Das Kartenzählen ist eine der ältesten und bekanntesten Strategien im Blackjack. Die Technik basiert auf mathematischen Prinzipien und wurde erstmals in den 1960er Jahren wissenschaftlich dokumentiert. Der legendäre Professor Edward O. Thorp revolutionierte die Glücksspielindustrie mit seinem Buch "Beat the Dealer", das erstmals systematische Kartenzählmethoden der Öffentlichkeit zugänglich machte.
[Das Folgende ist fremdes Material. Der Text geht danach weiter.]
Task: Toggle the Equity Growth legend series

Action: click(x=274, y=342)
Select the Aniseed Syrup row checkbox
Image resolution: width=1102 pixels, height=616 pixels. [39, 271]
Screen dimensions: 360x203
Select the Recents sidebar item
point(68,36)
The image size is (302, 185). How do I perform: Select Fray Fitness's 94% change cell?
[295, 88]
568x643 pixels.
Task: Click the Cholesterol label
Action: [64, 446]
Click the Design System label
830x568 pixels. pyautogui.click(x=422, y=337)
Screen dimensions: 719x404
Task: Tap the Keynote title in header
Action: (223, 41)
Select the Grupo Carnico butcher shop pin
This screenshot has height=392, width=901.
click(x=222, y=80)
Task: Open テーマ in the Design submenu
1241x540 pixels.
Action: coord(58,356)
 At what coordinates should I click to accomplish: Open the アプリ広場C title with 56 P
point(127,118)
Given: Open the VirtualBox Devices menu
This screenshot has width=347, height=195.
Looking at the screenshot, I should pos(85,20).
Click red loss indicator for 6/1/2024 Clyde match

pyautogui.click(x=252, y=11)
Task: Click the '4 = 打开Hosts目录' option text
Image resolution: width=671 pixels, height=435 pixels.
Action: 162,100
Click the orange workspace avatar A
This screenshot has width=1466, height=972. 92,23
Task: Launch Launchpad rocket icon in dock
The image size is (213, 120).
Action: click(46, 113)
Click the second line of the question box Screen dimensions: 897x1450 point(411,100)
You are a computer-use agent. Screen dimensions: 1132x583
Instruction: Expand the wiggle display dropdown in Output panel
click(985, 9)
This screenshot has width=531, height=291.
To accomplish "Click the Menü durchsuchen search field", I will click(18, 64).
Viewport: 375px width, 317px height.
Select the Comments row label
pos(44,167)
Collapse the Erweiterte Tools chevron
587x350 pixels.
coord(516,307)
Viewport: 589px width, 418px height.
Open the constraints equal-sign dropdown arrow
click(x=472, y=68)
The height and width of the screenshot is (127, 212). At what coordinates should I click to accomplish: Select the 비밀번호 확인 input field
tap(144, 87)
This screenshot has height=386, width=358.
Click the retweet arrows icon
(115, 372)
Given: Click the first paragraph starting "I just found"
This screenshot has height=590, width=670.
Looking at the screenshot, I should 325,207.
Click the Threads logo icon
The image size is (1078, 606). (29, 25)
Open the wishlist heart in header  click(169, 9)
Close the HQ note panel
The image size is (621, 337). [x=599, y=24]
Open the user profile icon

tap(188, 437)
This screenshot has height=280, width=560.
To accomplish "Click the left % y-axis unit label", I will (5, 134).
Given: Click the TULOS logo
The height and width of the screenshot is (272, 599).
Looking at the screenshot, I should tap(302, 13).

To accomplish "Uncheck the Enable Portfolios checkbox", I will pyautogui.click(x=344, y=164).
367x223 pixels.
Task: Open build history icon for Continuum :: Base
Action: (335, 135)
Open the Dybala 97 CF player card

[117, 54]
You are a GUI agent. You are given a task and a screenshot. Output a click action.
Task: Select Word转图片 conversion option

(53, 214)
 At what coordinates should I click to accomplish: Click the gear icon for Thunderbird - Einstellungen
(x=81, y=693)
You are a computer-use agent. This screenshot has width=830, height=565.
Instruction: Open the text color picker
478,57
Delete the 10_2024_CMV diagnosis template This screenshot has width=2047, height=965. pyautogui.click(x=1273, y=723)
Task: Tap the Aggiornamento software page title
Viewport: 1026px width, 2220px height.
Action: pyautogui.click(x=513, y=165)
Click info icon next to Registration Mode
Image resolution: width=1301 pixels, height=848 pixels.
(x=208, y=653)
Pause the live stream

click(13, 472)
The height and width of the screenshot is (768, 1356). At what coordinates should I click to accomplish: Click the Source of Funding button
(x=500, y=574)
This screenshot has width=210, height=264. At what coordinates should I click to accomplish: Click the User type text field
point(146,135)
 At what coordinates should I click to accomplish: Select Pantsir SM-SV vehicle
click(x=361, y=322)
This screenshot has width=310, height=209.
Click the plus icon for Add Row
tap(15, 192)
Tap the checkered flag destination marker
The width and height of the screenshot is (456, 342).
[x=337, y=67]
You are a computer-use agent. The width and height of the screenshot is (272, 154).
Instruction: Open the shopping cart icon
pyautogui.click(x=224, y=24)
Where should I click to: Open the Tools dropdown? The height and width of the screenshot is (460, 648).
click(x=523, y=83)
Die Grundidee hinter dem Kartenzählen ist einfach: Indem man verfolgt, welche Karten aus dem Deck bereits ausgespielt wurden, kann ein Spieler die Wahrscheinlichkeit zukünftiger Karten besser einschätzen. Dies ermöglicht bessere Entscheidungen beim Setzen und Spielen der Hand. Die ursprüngliche High-Low-Methode war relativ einfach zu lernen und zu implementieren.
Mit der Verbreitung dieser Techniken reagierten Casinos schnell mit Gegenmaßnahmen. Heute ist Kartenzählen allein nicht mehr ausreichend, um einen Vorteil zu erhalten. Die Industrie hat ihre Praktiken dramatisch verändert, um diese Strategien zu neutralisieren.